- Available data -

|---|

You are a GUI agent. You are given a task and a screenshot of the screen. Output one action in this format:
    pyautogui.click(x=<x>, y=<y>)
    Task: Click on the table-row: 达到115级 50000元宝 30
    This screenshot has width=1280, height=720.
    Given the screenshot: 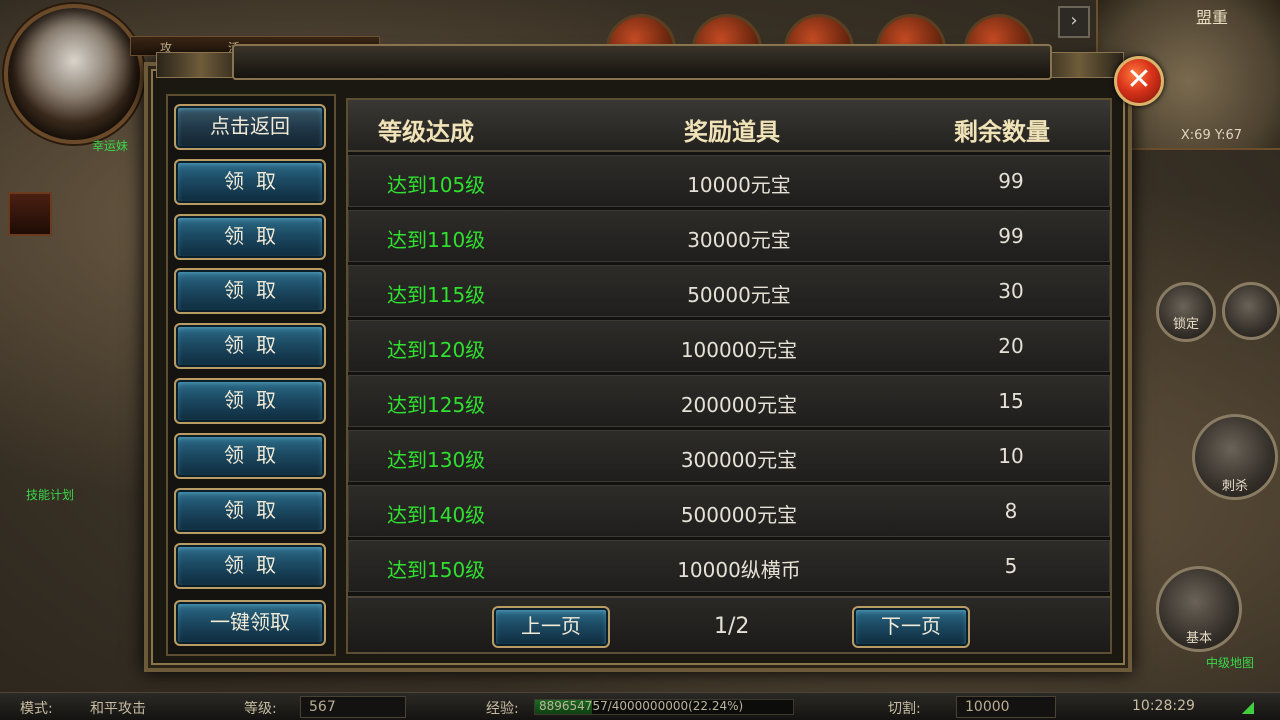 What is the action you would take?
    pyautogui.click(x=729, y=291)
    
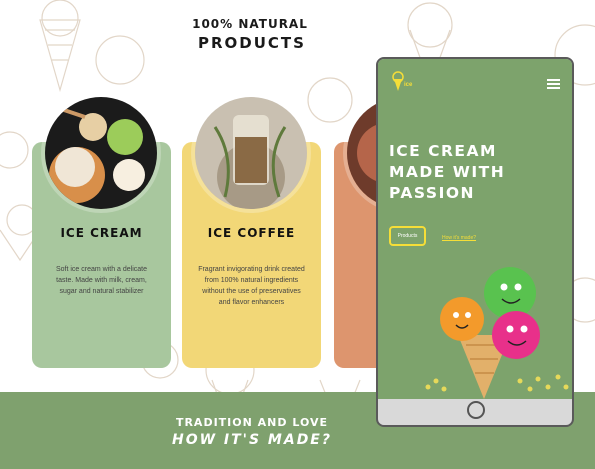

|---|

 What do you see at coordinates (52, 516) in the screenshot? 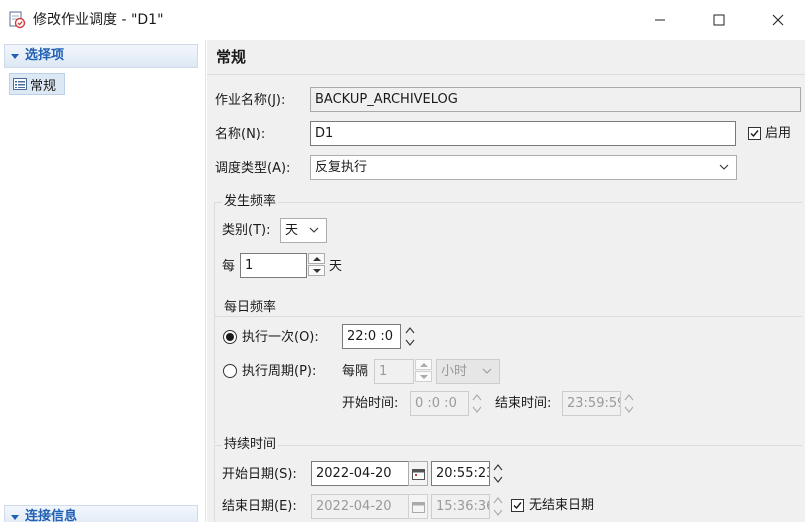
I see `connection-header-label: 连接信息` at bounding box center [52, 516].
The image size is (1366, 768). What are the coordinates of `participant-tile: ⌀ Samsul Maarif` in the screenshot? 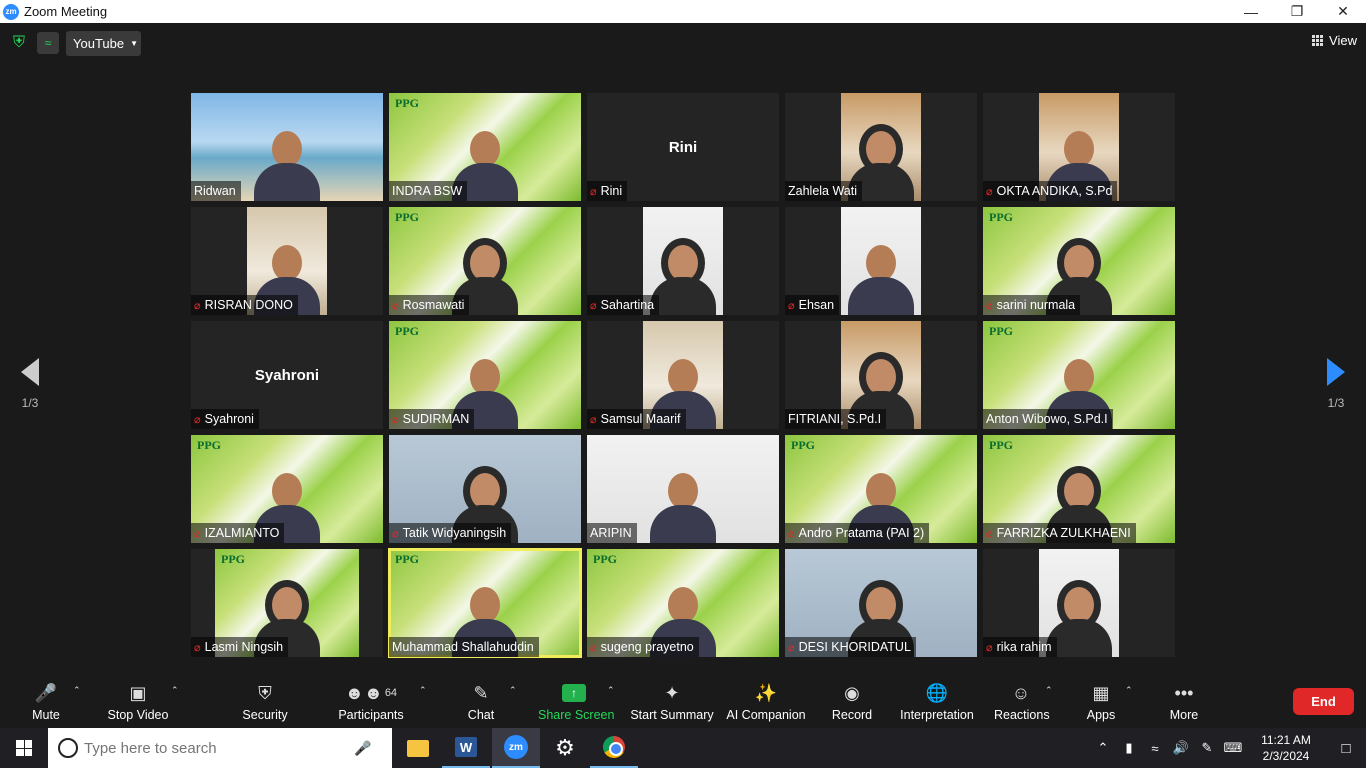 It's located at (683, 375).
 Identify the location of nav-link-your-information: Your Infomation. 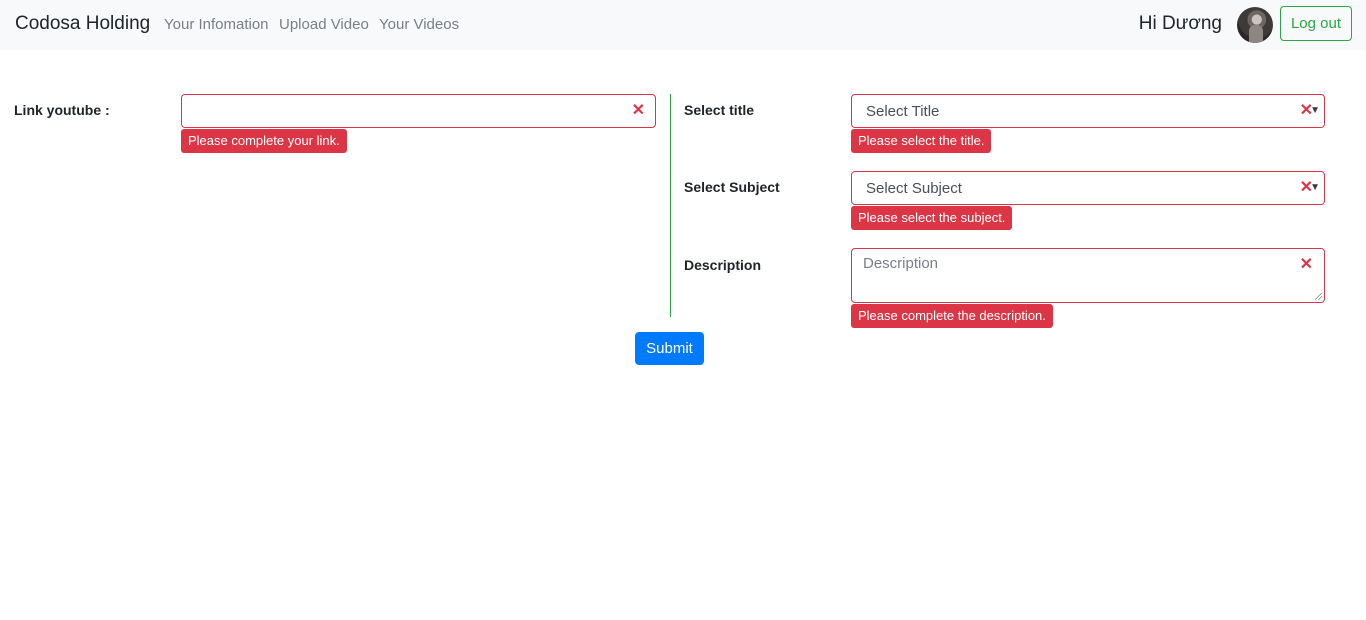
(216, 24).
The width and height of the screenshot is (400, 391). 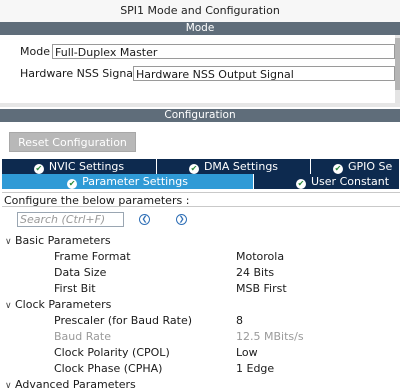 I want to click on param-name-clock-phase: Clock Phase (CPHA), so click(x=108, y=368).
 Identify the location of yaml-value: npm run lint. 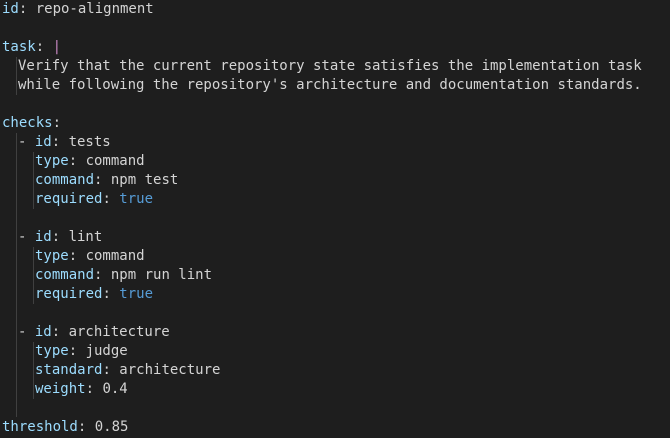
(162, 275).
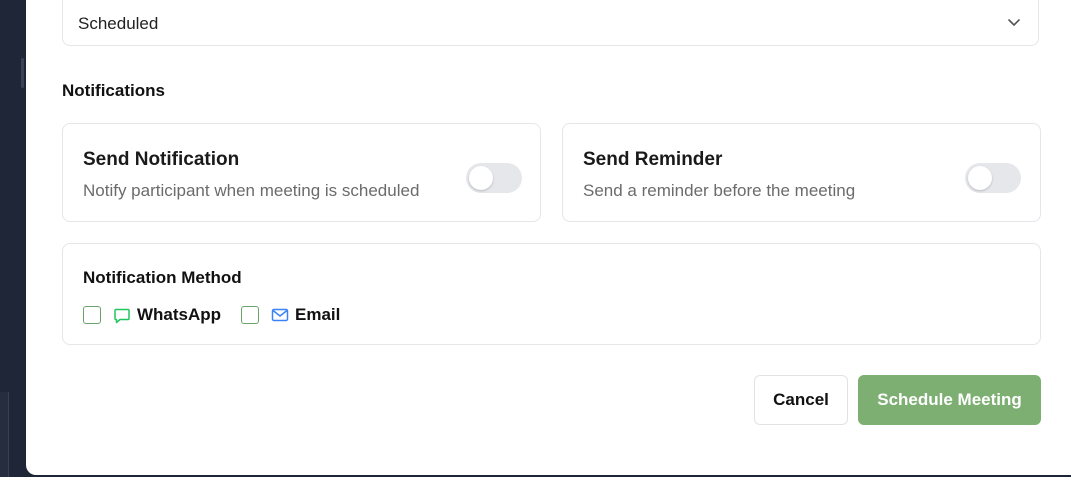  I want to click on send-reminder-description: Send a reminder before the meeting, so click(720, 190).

|---|

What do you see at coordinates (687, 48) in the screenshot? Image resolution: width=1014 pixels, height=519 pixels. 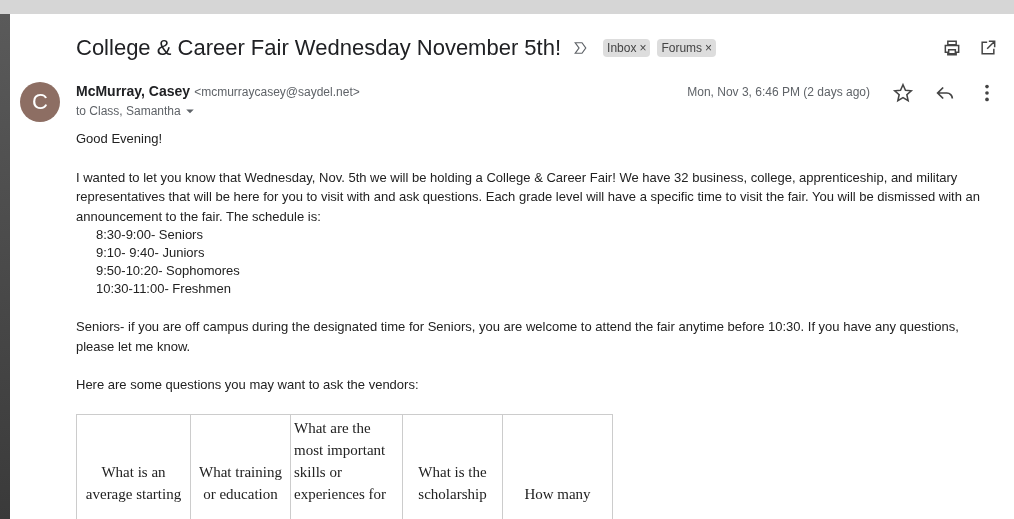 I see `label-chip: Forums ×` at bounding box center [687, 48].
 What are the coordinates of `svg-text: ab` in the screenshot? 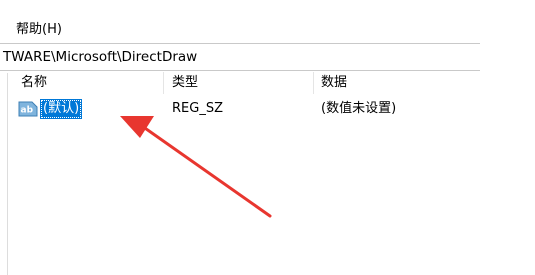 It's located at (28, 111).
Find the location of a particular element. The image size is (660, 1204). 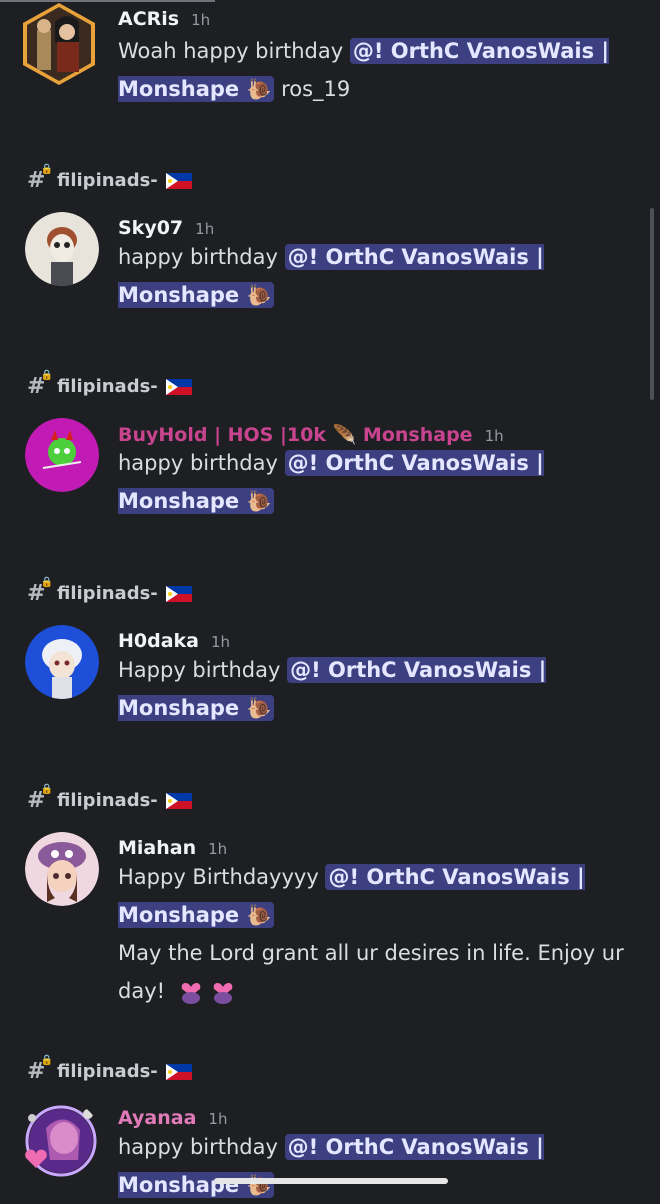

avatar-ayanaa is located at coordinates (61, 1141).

|---|

- Brief -
Reproduce the data starting with the line that contains "Identify the location of yaml-value: npm" and going on through the line that contains "I want to click on send-reminder-description: Send", with both of those lines included. Omit the pictures.

- Response to this task -
 Identify the location of yaml-value: npm run lint. 
(162, 275).
  I want to click on send-reminder-description: Send a reminder before the meeting, so click(720, 190).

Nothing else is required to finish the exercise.